色々と書いてきたが、つまり、結論から言うと、児玉大将が旅順に来てアドバイスをして、乃木に代わって指揮を執ったから旅順要塞が落ちたのではなく、乃木第三軍司令部だけでも充分に要塞は落とせたというのが、最近の多くの歴史家の意見だ。乃木第三軍が90%ほど要塞を破壊し、児玉がやったのは最後の仕上げだけだろう。児玉の指揮の利点というのは、旅順陥落が10日間ほど早まった程度のことだろう。司馬は、
「児玉が来なければ、絶対に旅順要塞が落ちることはなかった」
と「坂の上の雲」で書いているが、この意見は全くの間違いだ。


最後に、
「乃木第三軍の使命というのは、旅順要塞全部の攻略ではなく、港内のロシア艦隊を砲撃して沈めることではなかったのか?なぜ、第三軍は本要塞の攻略に拘ったのか?これが、死傷者6万人という大損害に繋がったのではないか?」
という、よくある乃木第三軍批判に反論しておこう。

日露戦争が始まった当時、世界の多くの国の政治家、軍人は、
「ロシア帝国が勝つに決まっている。日本軍がどんなに勇敢に戦っても、白人の軍隊に有色人種の軍隊が勝てるワケがない。朝鮮半島も日本も、ロシア帝国の植民地になるのは時間の問題だ」
などと判断していた。

このような世界情勢のため、日本政府が戦争継続のために国債を発行しても、どこも引き受け先がないという状況だった。

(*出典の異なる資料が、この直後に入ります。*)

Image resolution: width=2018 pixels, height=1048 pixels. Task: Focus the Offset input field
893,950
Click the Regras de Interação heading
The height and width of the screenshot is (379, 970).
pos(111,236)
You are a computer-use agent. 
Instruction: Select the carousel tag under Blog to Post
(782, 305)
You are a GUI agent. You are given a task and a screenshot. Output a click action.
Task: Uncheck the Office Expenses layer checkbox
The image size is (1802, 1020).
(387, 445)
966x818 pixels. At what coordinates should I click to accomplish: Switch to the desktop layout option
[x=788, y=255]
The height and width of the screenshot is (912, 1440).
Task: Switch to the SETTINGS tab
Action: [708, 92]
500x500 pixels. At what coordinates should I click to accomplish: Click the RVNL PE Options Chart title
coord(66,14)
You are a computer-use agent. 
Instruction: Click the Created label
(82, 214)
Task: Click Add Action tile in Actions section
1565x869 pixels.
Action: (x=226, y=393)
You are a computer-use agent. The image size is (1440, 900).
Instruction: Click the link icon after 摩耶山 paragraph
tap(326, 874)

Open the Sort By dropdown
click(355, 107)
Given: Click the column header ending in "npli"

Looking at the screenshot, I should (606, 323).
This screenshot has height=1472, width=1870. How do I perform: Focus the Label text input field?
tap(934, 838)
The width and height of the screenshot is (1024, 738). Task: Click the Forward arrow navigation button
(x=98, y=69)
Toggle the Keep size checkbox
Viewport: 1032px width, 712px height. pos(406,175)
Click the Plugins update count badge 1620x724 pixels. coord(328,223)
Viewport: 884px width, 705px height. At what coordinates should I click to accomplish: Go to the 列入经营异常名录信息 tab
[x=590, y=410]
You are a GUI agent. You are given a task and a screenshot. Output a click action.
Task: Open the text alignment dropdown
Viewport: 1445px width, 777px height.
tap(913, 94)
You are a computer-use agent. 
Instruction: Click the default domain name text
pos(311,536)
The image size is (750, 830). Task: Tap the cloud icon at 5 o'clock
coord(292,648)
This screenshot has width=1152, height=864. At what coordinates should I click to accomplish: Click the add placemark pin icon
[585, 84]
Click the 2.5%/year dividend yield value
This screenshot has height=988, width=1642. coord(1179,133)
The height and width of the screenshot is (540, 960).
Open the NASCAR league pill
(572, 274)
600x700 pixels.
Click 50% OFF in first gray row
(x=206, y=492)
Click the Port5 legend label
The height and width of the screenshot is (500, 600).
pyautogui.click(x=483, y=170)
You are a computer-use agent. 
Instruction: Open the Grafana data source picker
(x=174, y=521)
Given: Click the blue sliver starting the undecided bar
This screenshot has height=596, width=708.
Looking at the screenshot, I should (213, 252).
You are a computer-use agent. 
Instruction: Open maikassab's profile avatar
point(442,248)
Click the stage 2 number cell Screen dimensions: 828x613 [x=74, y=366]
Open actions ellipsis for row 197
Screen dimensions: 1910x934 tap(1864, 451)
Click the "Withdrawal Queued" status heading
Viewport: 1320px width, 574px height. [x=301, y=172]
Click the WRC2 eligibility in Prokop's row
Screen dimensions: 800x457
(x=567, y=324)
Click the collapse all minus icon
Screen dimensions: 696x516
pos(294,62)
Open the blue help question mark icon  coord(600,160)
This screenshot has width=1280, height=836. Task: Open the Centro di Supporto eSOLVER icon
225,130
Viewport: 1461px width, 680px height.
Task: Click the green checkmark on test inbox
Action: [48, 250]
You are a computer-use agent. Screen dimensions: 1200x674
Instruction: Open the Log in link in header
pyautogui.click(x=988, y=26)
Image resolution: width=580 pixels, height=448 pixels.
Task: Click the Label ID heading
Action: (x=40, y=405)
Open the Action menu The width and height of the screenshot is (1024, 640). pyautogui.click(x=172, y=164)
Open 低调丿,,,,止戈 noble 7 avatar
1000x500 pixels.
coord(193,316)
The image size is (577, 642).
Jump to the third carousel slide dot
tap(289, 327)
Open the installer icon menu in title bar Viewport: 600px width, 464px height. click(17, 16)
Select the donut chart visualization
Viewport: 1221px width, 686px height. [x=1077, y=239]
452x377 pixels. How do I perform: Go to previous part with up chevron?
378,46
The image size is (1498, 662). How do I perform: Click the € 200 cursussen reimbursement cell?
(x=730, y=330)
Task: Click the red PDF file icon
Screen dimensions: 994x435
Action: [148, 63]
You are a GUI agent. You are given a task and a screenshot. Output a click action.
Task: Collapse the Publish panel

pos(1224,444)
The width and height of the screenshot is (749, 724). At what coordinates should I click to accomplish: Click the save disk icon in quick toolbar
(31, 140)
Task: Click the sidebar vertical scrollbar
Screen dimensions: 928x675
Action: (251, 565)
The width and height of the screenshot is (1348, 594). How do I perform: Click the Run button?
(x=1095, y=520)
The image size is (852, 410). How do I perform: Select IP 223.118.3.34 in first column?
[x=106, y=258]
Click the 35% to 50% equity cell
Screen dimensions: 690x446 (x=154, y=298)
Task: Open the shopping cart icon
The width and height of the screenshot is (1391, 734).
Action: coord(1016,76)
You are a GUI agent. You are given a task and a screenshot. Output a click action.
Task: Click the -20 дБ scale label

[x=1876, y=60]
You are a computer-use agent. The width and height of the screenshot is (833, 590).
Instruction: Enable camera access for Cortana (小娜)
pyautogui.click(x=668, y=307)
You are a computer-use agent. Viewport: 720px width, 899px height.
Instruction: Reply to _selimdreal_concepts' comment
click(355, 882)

当時、日本と同盟していたイギリス、親日国家だったアメリカの政治家、資本家も、
「我々としては、日本に勝ってもらいたい。だが、旅順要塞を完全に破壊する、クロパトキンの率いるロシア極東軍に大損害を与える、旅順艦隊、ウラジオストック艦隊を全滅させるなどの、目立った大戦果がないと、日本に軍資金を融資することが出来ない。もっと、日本軍に頑張ってもらいたい」
などと言って、日本軍を援助するのに躊躇している有り様だった。

その状況が180度近く劇的に変わったのが、旅順要塞の陥落だった。しかも、降伏会見の記念撮影の時に乃木大将は、
「ステッセル(旅順要塞司令官)大将とその部下を、敗者として馬鹿にしているような記念写真を撮るというのは、“武士道”に反する。ロシア軍将校も日本軍将校と同様に扱い、軍刀を握っていなければならない」
と言い、当時としては極めて異例な、勝者と敗者を同列に扱った写真が撮影された。

当然、この写真は全世界を驚かせた。
「白人の軍人が、有色人種の軍人から情けをかけられている。有色人種も努力をすれば日本軍のように、白人の軍隊に勝つことが出来るのだ」
ということで、世界中の有色人種に勇気を与えたという。さらに、ロシア寄りだったヨーロッパの列強さえも、
「日本軍がロシア軍に勝つだろう」
と考えを変え、日本の国債を引き受けるようになった。


旅順要塞は、やはり、完全に破壊され攻略されなければ、日露戦争での日本軍の勝利はなかっただろう。ということで、乃木第三軍は、そんなに愚かではなかったと自信を持って断言できる。


写真左は、旅順開城会談後の日本軍将校とロシア軍将校の有名な記念写真。右は旅順攻防戦を軍事学的に解説をしている、「『坂の上の雲』ではわからない旅順攻防戦」という本。司馬の第三軍無能論を完全に否定している。